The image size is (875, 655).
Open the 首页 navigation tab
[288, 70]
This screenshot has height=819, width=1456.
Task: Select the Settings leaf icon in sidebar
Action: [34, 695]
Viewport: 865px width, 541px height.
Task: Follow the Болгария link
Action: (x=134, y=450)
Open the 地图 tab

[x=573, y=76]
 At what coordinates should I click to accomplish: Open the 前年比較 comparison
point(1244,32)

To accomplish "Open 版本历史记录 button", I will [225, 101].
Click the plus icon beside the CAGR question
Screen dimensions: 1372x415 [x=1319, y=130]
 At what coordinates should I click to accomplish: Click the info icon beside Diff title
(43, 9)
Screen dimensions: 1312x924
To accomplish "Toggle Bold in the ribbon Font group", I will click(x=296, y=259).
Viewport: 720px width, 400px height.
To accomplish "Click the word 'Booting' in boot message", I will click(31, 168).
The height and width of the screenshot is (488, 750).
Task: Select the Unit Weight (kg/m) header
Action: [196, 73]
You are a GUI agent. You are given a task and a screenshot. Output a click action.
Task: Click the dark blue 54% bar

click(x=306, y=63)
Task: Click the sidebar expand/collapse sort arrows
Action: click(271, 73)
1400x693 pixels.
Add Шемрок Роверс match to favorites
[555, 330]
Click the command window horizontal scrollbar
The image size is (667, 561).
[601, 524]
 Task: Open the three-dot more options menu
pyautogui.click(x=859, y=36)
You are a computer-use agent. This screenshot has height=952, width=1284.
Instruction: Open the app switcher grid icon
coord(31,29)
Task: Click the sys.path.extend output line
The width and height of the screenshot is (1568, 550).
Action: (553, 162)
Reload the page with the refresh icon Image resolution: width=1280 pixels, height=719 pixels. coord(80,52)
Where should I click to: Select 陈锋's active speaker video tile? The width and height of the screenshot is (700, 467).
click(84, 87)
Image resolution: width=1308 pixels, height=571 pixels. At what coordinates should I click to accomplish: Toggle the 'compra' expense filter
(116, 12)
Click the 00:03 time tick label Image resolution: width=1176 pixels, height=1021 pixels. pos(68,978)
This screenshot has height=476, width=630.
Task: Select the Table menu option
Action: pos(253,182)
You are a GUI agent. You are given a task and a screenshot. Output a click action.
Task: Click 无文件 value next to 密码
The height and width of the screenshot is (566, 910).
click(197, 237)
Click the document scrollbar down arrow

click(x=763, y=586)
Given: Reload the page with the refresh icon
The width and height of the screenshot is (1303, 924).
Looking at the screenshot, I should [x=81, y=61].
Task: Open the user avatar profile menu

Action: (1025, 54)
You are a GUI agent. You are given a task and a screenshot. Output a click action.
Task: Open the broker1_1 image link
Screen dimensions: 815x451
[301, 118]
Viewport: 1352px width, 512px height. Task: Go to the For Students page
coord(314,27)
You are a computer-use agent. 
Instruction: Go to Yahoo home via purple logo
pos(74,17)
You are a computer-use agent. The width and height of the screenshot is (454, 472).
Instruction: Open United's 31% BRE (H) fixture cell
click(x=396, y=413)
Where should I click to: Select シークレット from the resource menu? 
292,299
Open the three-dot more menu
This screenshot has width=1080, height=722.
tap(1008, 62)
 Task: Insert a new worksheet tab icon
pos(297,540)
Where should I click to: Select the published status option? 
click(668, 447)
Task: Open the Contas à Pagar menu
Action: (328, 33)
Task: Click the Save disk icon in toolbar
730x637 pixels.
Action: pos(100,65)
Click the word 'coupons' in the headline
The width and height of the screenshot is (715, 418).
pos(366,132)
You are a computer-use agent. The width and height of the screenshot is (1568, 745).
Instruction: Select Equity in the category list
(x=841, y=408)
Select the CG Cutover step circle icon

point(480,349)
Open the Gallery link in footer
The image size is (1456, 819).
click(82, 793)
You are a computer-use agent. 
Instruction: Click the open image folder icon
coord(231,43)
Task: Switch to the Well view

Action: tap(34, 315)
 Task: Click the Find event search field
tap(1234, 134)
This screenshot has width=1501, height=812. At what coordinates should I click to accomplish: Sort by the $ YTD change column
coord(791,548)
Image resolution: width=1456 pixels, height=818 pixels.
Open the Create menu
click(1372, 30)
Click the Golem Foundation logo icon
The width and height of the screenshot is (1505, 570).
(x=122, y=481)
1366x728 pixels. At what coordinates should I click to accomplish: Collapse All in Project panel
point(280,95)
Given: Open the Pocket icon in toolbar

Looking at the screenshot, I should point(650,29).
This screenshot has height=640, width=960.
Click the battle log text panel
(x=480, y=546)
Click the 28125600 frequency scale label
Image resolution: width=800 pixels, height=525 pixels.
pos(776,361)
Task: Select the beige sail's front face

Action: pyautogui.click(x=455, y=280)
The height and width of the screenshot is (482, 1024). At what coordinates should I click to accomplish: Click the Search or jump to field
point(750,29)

> _Task directions_:
Rewrite all the entries above, swapping "pixels" for "px" wherever it occurs and leaving every other character as it is.

> _Exercise solution_:
The image size is (875, 655).
Open the 首页 navigation tab
[288, 70]
This screenshot has height=819, width=1456.
Task: Select the Settings leaf icon in sidebar
Action: [34, 695]
Viewport: 865px width, 541px height.
Task: Follow the Болгария link
Action: (x=134, y=450)
Open the 地图 tab

[x=573, y=76]
 At what coordinates should I click to accomplish: Open the 前年比較 comparison
point(1244,32)

To accomplish "Open 版本历史记录 button", I will [225, 101].
Click the plus icon beside the CAGR question
Screen dimensions: 1372x415 [x=1319, y=130]
 At what coordinates should I click to accomplish: Click the info icon beside Diff title
(43, 9)
Screen dimensions: 1312x924
To accomplish "Toggle Bold in the ribbon Font group", I will click(x=296, y=259).
Viewport: 720px width, 400px height.
To accomplish "Click the word 'Booting' in boot message", I will click(31, 168).
The height and width of the screenshot is (488, 750).
Task: Select the Unit Weight (kg/m) header
Action: [196, 73]
You are a GUI agent. You are given a task and a screenshot. Output a click action.
Task: Click the dark blue 54% bar

click(x=306, y=63)
Task: Click the sidebar expand/collapse sort arrows
Action: click(271, 73)
1400x693 px.
Add Шемрок Роверс match to favorites
[555, 330]
Click the command window horizontal scrollbar
The image size is (667, 561).
[601, 524]
 Task: Open the three-dot more options menu
pyautogui.click(x=859, y=36)
You are a computer-use agent. This screenshot has height=952, width=1284.
Instruction: Open the app switcher grid icon
coord(31,29)
Task: Click the sys.path.extend output line
The width and height of the screenshot is (1568, 550).
Action: (553, 162)
Reload the page with the refresh icon Image resolution: width=1280 px, height=719 px. coord(80,52)
Where should I click to: Select 陈锋's active speaker video tile? The width and height of the screenshot is (700, 467).
click(84, 87)
Image resolution: width=1308 px, height=571 px. At what coordinates should I click to accomplish: Toggle the 'compra' expense filter
(116, 12)
Click the 00:03 time tick label Image resolution: width=1176 px, height=1021 px. pos(68,978)
This screenshot has height=476, width=630.
Task: Select the Table menu option
Action: pos(253,182)
You are a GUI agent. You are given a task and a screenshot. Output a click action.
Task: Click 无文件 value next to 密码
The height and width of the screenshot is (566, 910).
click(197, 237)
Click the document scrollbar down arrow

click(x=763, y=586)
Given: Reload the page with the refresh icon
The width and height of the screenshot is (1303, 924).
Looking at the screenshot, I should [x=81, y=61].
Task: Open the user avatar profile menu

Action: (1025, 54)
You are a GUI agent. You are given a task and a screenshot. Output a click action.
Task: Open the broker1_1 image link
Screen dimensions: 815x451
[301, 118]
Viewport: 1352px width, 512px height. Task: Go to the For Students page
coord(314,27)
You are a computer-use agent. 
Instruction: Go to Yahoo home via purple logo
pos(74,17)
You are a computer-use agent. The width and height of the screenshot is (454, 472).
Instruction: Open United's 31% BRE (H) fixture cell
click(x=396, y=413)
Where should I click to: Select シークレット from the resource menu? 
292,299
Open the three-dot more menu
This screenshot has width=1080, height=722.
tap(1008, 62)
 Task: Insert a new worksheet tab icon
pos(297,540)
Where should I click to: Select the published status option? 
click(668, 447)
Task: Open the Contas à Pagar menu
Action: (328, 33)
Task: Click the Save disk icon in toolbar
730x637 px.
Action: pos(100,65)
Click the word 'coupons' in the headline
The width and height of the screenshot is (715, 418).
pos(366,132)
You are a computer-use agent. The width and height of the screenshot is (1568, 745).
Instruction: Select Equity in the category list
(x=841, y=408)
Select the CG Cutover step circle icon

point(480,349)
Open the Gallery link in footer
The image size is (1456, 819).
click(82, 793)
You are a computer-use agent. 
Instruction: Click the open image folder icon
coord(231,43)
Task: Switch to the Well view

Action: tap(34, 315)
 Task: Click the Find event search field
tap(1234, 134)
This screenshot has width=1501, height=812. At what coordinates should I click to accomplish: Sort by the $ YTD change column
coord(791,548)
Image resolution: width=1456 px, height=818 px.
Open the Create menu
click(1372, 30)
Click the Golem Foundation logo icon
The width and height of the screenshot is (1505, 570).
(x=122, y=481)
1366x728 px. At what coordinates should I click to accomplish: Collapse All in Project panel
point(280,95)
Given: Open the Pocket icon in toolbar

Looking at the screenshot, I should point(650,29).
This screenshot has height=640, width=960.
Click the battle log text panel
(x=480, y=546)
Click the 28125600 frequency scale label
Image resolution: width=800 px, height=525 px.
pos(776,361)
Task: Select the beige sail's front face

Action: pyautogui.click(x=455, y=280)
The height and width of the screenshot is (482, 1024). At what coordinates should I click to accomplish: Click the Search or jump to field
point(750,29)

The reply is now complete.